● Instructions to follow:
Rescale the coordinates in the answers by 0.7, rounding to whole numbers with halves going up. Write out everything from the line containing "will (117, 138)." down to the line containing "click(x=152, y=157)", changing nothing else in those entries.
------------------------------------------------
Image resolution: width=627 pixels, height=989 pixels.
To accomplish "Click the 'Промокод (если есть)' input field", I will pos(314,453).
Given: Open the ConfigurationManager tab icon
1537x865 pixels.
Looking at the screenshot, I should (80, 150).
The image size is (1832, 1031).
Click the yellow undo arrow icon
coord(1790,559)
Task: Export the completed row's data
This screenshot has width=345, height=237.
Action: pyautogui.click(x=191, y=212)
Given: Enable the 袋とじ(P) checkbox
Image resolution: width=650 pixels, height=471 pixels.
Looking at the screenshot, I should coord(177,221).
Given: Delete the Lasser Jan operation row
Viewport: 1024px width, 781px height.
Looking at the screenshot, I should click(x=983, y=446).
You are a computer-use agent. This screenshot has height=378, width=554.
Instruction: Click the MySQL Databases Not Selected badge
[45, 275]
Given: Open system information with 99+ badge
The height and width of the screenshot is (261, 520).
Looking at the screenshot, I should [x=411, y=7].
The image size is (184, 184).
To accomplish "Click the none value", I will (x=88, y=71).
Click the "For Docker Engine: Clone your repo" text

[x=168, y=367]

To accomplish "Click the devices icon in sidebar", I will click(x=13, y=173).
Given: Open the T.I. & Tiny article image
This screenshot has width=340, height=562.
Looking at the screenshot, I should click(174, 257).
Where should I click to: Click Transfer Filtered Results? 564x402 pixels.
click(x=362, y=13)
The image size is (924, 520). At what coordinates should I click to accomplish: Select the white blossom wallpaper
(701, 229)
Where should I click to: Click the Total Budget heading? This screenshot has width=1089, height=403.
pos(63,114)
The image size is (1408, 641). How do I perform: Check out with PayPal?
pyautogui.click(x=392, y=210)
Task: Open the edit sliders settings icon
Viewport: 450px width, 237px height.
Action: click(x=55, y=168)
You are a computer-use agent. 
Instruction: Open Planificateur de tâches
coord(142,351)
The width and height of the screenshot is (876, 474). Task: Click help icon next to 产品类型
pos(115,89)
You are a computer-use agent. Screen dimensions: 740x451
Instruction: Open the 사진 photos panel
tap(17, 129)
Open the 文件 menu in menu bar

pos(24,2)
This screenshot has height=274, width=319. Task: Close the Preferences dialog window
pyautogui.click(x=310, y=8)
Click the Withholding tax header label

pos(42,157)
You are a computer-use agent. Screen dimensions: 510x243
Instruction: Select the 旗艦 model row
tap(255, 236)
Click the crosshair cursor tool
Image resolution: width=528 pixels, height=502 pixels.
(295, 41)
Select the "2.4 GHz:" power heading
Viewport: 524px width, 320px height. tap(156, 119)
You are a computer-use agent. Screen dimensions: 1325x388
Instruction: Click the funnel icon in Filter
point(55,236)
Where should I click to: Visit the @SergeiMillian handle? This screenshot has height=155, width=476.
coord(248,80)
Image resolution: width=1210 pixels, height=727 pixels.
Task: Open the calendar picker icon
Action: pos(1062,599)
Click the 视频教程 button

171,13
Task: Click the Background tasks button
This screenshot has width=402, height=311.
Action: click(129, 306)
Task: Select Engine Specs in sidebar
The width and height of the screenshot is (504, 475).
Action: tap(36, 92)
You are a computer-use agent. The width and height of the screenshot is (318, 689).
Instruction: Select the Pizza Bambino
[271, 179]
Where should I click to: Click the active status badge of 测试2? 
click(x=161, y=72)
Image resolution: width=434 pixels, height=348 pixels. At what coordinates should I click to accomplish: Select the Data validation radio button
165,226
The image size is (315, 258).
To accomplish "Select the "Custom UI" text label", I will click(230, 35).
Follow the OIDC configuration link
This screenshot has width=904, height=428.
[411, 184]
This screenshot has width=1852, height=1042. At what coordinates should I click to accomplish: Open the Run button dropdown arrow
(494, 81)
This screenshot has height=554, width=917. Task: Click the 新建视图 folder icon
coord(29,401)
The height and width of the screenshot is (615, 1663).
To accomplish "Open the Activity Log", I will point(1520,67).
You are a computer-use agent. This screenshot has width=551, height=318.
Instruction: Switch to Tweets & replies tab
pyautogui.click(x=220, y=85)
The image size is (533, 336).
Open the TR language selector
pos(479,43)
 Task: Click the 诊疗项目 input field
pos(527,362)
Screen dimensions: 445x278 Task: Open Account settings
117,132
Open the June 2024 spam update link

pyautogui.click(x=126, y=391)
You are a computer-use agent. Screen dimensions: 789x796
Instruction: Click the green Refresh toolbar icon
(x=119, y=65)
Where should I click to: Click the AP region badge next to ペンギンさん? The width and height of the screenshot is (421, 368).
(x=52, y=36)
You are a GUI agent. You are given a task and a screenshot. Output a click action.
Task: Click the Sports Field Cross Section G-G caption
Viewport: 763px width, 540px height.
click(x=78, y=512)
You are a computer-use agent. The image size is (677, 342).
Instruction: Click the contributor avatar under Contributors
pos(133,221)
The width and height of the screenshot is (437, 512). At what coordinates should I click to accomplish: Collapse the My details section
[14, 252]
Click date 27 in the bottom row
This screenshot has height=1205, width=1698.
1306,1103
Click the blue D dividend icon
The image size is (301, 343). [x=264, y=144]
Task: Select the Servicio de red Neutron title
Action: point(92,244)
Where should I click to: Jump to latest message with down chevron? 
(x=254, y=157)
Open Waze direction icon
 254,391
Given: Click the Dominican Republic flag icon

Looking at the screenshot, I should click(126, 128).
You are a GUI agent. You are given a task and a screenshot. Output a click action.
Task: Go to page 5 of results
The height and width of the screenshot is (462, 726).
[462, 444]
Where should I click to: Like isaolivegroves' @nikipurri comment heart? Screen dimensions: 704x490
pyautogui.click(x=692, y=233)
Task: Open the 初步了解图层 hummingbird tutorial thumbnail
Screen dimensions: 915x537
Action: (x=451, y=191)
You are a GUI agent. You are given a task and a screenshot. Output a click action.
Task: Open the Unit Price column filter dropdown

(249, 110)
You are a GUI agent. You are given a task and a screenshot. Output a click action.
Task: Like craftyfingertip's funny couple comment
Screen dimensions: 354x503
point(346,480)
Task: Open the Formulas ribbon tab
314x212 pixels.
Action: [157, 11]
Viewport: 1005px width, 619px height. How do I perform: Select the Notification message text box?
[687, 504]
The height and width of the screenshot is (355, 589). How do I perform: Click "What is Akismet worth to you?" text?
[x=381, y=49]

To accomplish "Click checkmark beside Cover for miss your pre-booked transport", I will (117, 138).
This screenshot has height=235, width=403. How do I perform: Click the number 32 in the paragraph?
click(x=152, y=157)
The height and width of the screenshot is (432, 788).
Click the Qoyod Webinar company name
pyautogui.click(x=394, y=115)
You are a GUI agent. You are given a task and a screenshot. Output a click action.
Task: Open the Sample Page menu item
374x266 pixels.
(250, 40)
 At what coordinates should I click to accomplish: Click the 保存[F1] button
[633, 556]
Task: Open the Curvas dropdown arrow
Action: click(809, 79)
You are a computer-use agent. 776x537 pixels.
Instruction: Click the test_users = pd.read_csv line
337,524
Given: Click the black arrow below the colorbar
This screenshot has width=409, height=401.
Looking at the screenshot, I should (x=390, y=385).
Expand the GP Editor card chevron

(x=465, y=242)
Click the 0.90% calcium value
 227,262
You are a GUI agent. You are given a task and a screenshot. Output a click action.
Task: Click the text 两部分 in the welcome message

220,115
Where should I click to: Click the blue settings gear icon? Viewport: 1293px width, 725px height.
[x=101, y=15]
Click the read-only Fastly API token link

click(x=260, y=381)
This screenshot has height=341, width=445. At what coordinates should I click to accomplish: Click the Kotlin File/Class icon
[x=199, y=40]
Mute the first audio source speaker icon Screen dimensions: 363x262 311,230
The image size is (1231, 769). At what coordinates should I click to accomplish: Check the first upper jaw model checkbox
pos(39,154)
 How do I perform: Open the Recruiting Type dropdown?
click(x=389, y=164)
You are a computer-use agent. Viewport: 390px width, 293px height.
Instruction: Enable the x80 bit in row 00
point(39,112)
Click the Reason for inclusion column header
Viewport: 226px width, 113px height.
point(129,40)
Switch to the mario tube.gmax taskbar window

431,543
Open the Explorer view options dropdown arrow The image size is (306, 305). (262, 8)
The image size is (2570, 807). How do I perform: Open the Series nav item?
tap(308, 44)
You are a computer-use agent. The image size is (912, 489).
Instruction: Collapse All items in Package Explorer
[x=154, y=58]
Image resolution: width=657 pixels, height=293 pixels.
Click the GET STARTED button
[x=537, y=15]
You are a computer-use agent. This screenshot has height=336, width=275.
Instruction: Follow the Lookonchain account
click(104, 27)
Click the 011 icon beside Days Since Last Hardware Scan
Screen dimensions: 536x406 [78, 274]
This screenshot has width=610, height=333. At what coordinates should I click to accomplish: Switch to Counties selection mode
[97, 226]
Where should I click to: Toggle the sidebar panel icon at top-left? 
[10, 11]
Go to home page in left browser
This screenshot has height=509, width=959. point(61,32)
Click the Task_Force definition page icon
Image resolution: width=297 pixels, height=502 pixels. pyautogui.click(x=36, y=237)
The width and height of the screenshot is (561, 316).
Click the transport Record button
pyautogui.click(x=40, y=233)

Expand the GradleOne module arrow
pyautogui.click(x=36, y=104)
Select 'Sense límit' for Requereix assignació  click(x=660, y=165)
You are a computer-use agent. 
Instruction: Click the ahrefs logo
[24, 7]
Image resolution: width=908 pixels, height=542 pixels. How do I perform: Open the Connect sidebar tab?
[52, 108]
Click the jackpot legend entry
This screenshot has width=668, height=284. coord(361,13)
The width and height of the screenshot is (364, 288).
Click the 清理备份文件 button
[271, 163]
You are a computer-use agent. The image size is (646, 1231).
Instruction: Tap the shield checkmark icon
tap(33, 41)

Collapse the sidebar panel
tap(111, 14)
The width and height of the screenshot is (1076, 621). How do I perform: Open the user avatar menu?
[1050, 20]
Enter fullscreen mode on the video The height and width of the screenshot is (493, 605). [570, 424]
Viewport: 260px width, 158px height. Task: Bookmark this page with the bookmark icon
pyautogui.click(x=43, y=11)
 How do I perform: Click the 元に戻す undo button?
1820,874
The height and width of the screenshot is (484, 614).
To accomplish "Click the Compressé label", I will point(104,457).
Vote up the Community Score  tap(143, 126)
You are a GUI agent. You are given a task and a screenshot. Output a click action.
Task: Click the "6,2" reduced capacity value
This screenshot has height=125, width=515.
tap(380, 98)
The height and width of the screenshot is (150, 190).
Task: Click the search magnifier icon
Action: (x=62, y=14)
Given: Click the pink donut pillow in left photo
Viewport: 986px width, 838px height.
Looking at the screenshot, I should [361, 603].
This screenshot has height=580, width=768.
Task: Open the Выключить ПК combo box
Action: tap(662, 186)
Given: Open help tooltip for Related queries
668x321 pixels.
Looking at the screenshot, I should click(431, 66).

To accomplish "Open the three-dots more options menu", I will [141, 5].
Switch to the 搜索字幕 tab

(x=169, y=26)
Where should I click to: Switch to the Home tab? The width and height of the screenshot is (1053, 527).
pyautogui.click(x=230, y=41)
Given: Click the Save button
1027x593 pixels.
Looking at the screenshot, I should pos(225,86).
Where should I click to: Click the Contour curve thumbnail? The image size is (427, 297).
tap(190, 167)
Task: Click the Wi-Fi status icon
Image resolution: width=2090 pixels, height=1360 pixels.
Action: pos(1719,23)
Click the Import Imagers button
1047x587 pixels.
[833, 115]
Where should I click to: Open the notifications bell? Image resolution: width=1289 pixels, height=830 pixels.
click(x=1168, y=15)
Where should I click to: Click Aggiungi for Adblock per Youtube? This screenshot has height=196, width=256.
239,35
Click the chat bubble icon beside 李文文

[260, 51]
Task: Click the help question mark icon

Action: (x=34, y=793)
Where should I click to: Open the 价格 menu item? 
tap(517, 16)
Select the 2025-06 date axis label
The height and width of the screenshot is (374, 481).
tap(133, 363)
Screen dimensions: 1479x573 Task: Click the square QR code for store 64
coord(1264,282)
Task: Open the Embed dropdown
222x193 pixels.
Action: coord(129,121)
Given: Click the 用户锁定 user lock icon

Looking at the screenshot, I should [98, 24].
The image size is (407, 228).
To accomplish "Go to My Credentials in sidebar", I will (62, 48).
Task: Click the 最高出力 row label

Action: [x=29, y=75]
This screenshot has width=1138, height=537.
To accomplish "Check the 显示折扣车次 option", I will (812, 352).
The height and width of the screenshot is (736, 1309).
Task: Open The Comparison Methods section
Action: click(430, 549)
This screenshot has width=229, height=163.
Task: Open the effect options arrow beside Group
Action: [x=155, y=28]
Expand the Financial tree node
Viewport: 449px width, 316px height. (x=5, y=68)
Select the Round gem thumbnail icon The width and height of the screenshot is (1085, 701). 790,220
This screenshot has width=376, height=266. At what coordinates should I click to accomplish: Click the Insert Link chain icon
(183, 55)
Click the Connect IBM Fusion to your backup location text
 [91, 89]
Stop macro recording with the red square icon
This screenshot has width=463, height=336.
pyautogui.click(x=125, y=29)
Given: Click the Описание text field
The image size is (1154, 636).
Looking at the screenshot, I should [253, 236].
------------------------------------------------
● Task result:
To accomplish "Click checkmark beside Cover for miss your pre-booked transport", I will (82, 97).
This screenshot has height=235, width=403. How do I perform: Click the number 32 in the paragraph?
click(x=106, y=110)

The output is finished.